I binned my data x and y, into 10 bins ( ~26 points each ) and took their mean. This is not a matrix of values so polyfit isn't happy with that.
# note I didn't test this pseudo code....
import numpy as np
import scipy
x = np.random.randn(100)
y = np.random.rand(100)
x_bins = np.linspace(x.min(), x.max(), 10) # reduction of data into 10 bins
y_bins = np.linspace(y.min(), y.max(), 10)
x_bin = np.digitize(x, x_bins)
y_bin = np.digitize(y, y_bins)
x_mu = np.zeros(10)
y_mu = x_mu.copy()
err = x_mu.copy()
for i in range(10):
x_mu = np.mean(x[x_bin==i])
y_mu = np.mean(y[y_bin==i])
err = np.std([y[y_bin==i])
x_mu[np.isnan(x_mu)] = 0
y_mu[np.isnan(y_mu)] = 0
errror[np.isnan(error)] = 0
plt.errorbar(x_mu, y_mu, err, fmt='o')
EDIT: scipy.polyfit stopped complaining about ill conditioned inputs...
out = scipy.polyfit(x_mu, y_mu, deg=1, w=error)
A numpy.polyfit
does not allow you to explicitly specify uncertainties.

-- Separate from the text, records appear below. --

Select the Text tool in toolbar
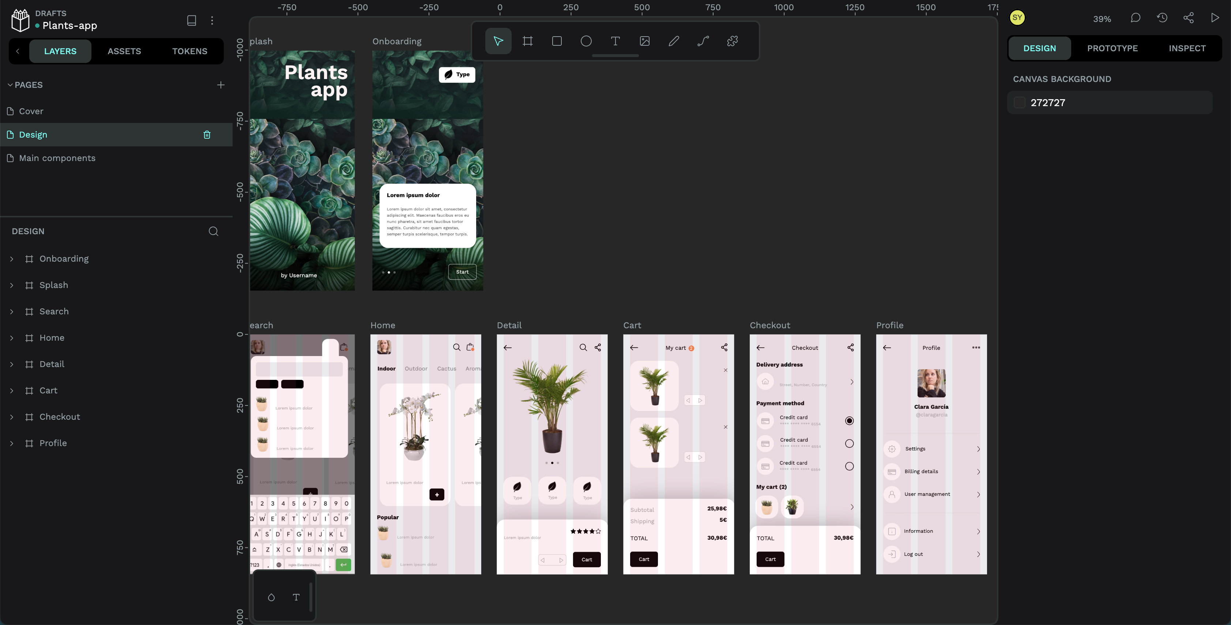The width and height of the screenshot is (1231, 625). point(615,41)

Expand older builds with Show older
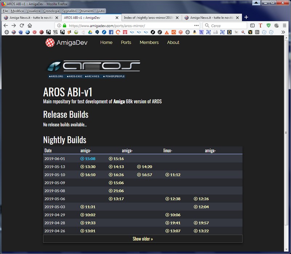[x=143, y=239]
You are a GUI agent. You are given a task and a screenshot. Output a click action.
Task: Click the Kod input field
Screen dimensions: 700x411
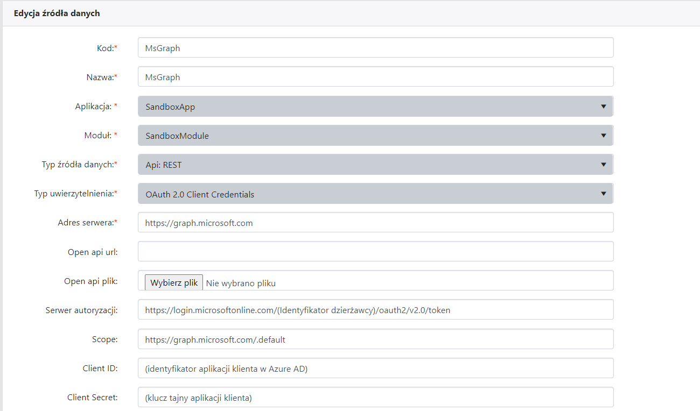(375, 48)
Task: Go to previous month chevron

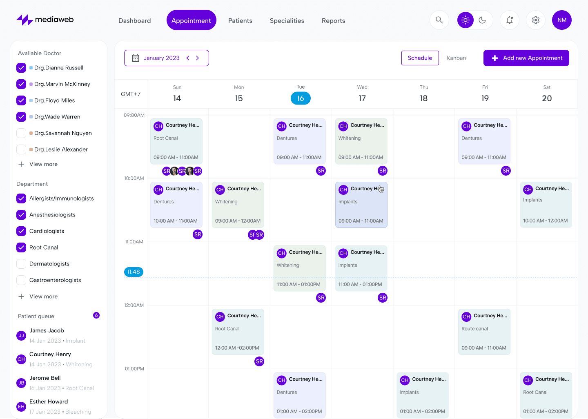Action: pos(188,58)
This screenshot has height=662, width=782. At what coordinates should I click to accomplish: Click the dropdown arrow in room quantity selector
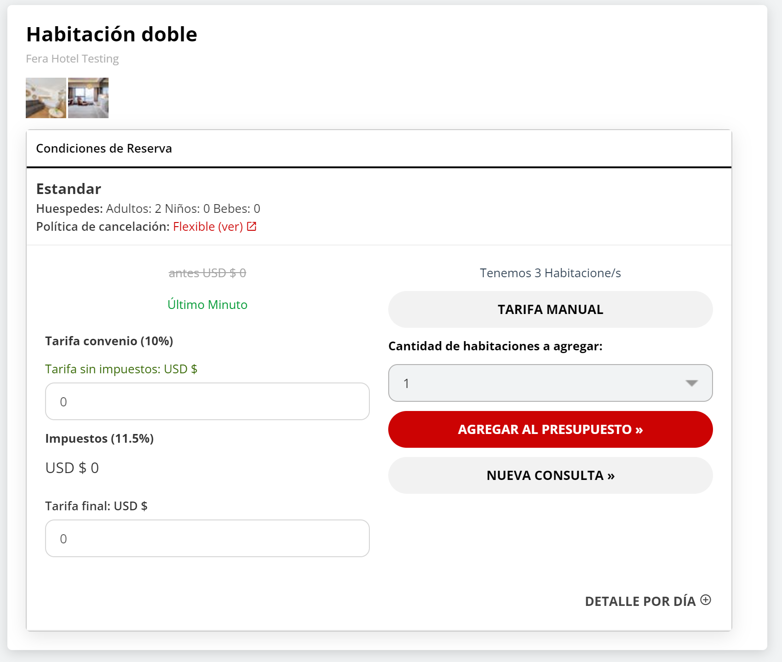(x=691, y=383)
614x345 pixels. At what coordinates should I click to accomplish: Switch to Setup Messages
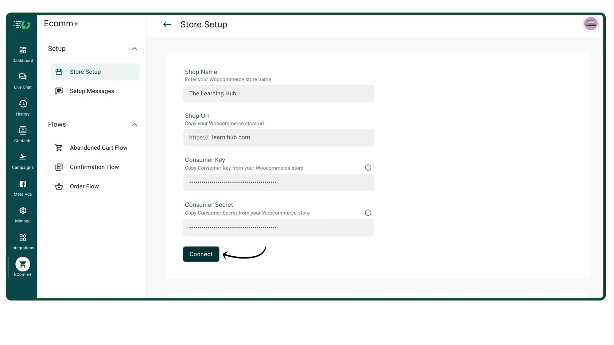pos(91,91)
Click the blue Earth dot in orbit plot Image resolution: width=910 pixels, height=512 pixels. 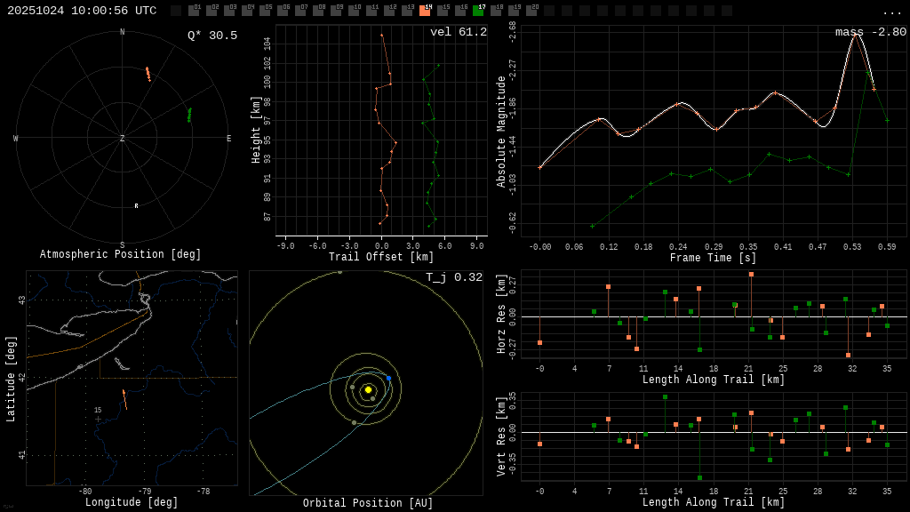tap(388, 378)

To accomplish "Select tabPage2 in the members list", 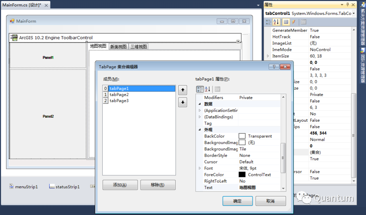I will coord(119,95).
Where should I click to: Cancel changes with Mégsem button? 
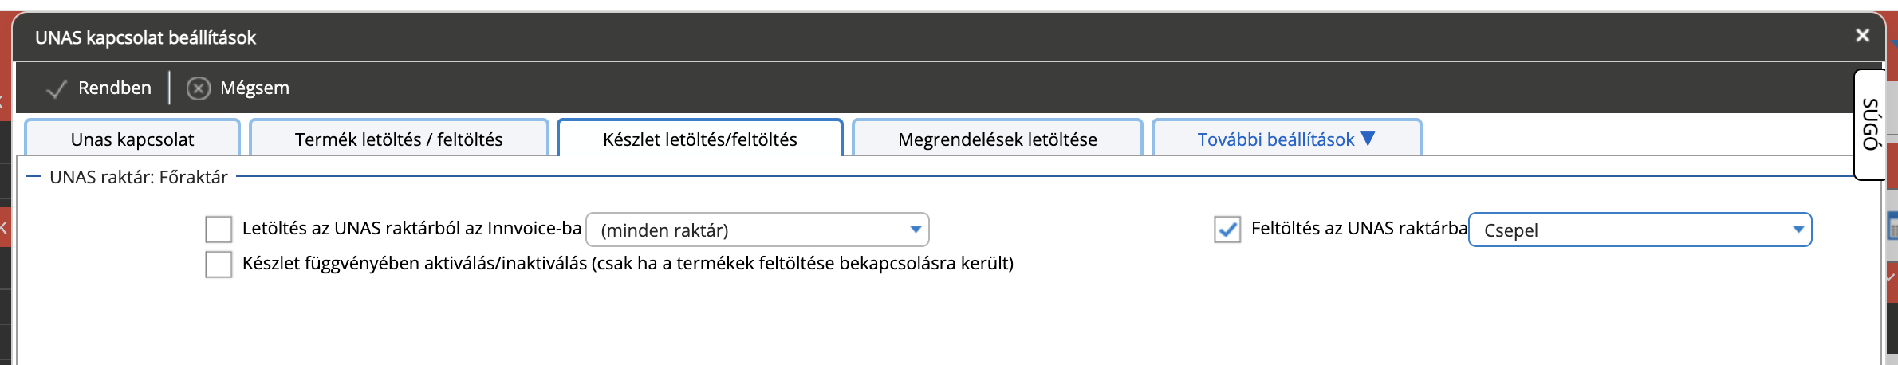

Instead you could use scipy.optimize.curve_fit
, e.g.
import numpy as np
import scipy
import scipy.optimize
x = np.linspace(0,1, 100)
y = np.random.rand(100)
# bin the data
n, bins = np.histogram(y, 10, [0, 1])
xb = bins[:-1] + 0.05 # at bin center; has overflow bin
yb = n # just the per-bin counts
err = sqrt(n) # from Poisson statistics
plt.errorbar(xb, yb, err, fmt='ro')
# fit a polynomial of degree 1, no explicit uncertainty
a1, b1 = np.polyfit(xb, yb, 1)
plt.plot(xb, a1*xb + b1, 'b')
# fit explicitly taking uncertainty into account
f = lambda x, a, b: a*x + b # function to fit
# fit with initial guess for parameters [1, 1]
pars, corr = scipy.optimize.curve_fit(f, xb, yb, [1, 1], err)
a2, b2 = pars
plt.plot(xb, a2*xb + b2, 'r')
To properly interpret the fit you need to examine the correlation matrix of the fitted parameters, but that goes beyond this technical question.